AVC: Have you guys found someone to play sax or are you still trying people out?

SVZ: No, not yet. We’re still sort of in the discussion stages about what to do. There’s really been no decision about anything. It’s a bit early. Another couple weeks and it will start to take shape, I think. 

AVC: With everything you and the rest of the band have going on, when Bruce decides to do a new album and go out on tour, what makes you guys decide to say, “Okay, we’re going to leave this year open to do a tour with Bruce,” and keep making time for it? 

SVZ: I think as you get older, and you get into other things, that question becomes more and more complex. Let me answer for myself. I think that part of your identity remains special, because it’s your first public identity, the first time you were accepted by an audience for what you did as your work, was as a rock ’n’ roll guy. So that remains, I think, your essential sort of identity. I think it’s nice that there’s something consistent in this world, where not only for yourself, but for the audience as well, to actually have something you can depend on in this very uncertain world and confused world, and a world that has no standards anymore, just drowning in mediocrity. It’s nice to have something you can depend on, high quality. It’s a relationship that’s high quality, and the same thing for yourself. You feel, hey, how many great things are you going to be associated with in one’s life? I mean, I’ve been luckier than most, between The Sopranos, and the radio show, and even some of my political successes when I was into politics, South Africa and all that. I’ve been luckier than most, but at the same time, when all is said and done, are you going to have five accomplishments in your life? That would be a lot. 

So the rock ’n’ roll success is one of those accomplishments, and the first. I think it remains a special part of one’s identity, that I think you hold onto and you want to keep. By the way, not in a nostalgic way; I mean, the one nice thing about what we do is there’s always a new record. This guy, I’ve known him my whole life, and he still impresses me. I mean, to write a record this good at this stage of his life, at this stage of his success, it’s inspiring! I mean, he doesn’t have to do this, you know what I mean? He’s still writing just terrific songs; people would kill for these songs when they’re starting a career, never mind how many years later. So it’s not like we’re going out there and playing a bunch of hits, and going through the motions. Then I would think twice. But we’re not doing that. We’re going out there as vital as ever, same enthusiasm as ever, with a terrific relationship with the most exciting audience in the world. So that motivates you. That keeps you going. 
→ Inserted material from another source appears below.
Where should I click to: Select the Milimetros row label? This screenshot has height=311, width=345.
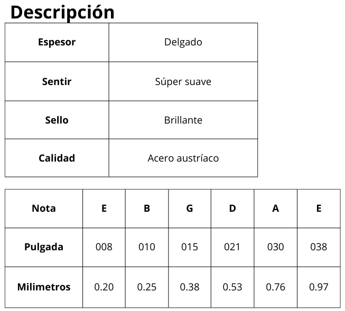tap(43, 287)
But you do have to make the time. You’re right about that. I do have to make the time, and other things suffer. I could be parlaying this TV show into something bigger, or a second season, as you said, or whatever. Now that’s gotta wait. So you do have to make decisions about that. That’s a conscious decision. Other things will suffer because of the sacrifice I’m making to do this, and that’s just my decision. That’s what I want to do. 

AVC: For a guy in his 60s, Bruce is still putting out stuff that gets played on radio and is very popular. There aren’t many guys putting out new material well into their 60s like that. 
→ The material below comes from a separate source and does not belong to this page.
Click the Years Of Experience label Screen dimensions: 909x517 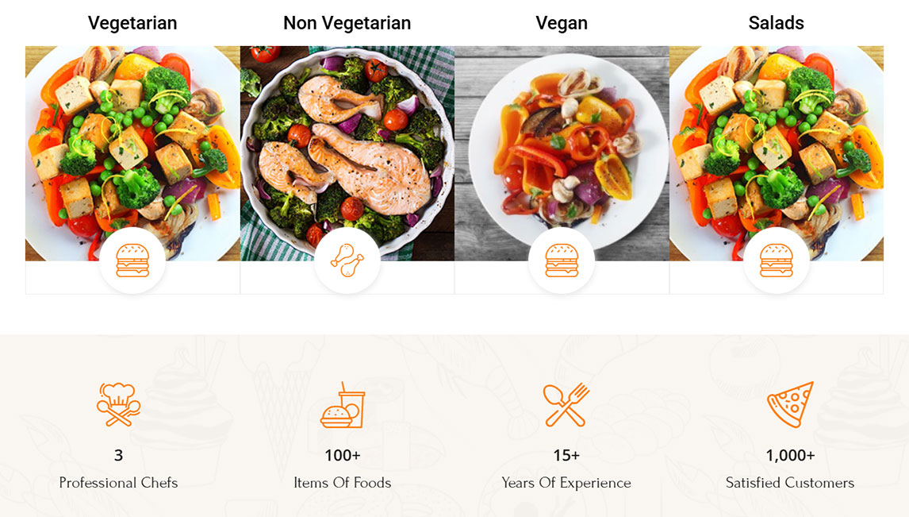coord(566,482)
SVZ: No, no, very few, especially this good, know what I mean? So that is something to be honored, and to be encouraged, and to be supported, as far as I’m concerned. I’m not going to abandon him now, when he’s still working this hard to still try and inspire people, and motivate people. I’m going to support that. I’m going to help this as much as I can. 
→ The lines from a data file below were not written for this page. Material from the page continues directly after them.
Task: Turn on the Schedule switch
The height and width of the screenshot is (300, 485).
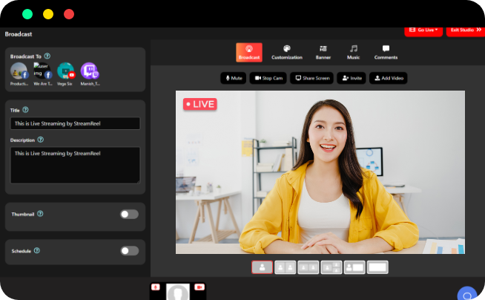Action: (x=129, y=251)
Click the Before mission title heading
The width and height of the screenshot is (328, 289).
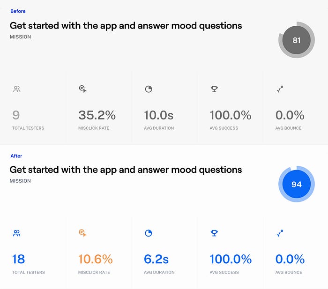(x=126, y=26)
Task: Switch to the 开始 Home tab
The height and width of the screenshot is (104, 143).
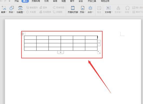Action: pyautogui.click(x=17, y=1)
AVC: Despite everything you do, the top line of your bio is always going to be about the E Street Band. Are you okay with that?

SVZ: Yeah, I am. And we’ll see how things go. You know, who knows. It’s a crazy world. I mean, Sopranos was as big, and in many ways, bigger, while it was on. That was unexpected. But you never know what people are going to like, the things you do, you never know what’s going to be the top line in a bio. But if it remains E Street Band, that’s fine with me. I have no problem with that whatsoever.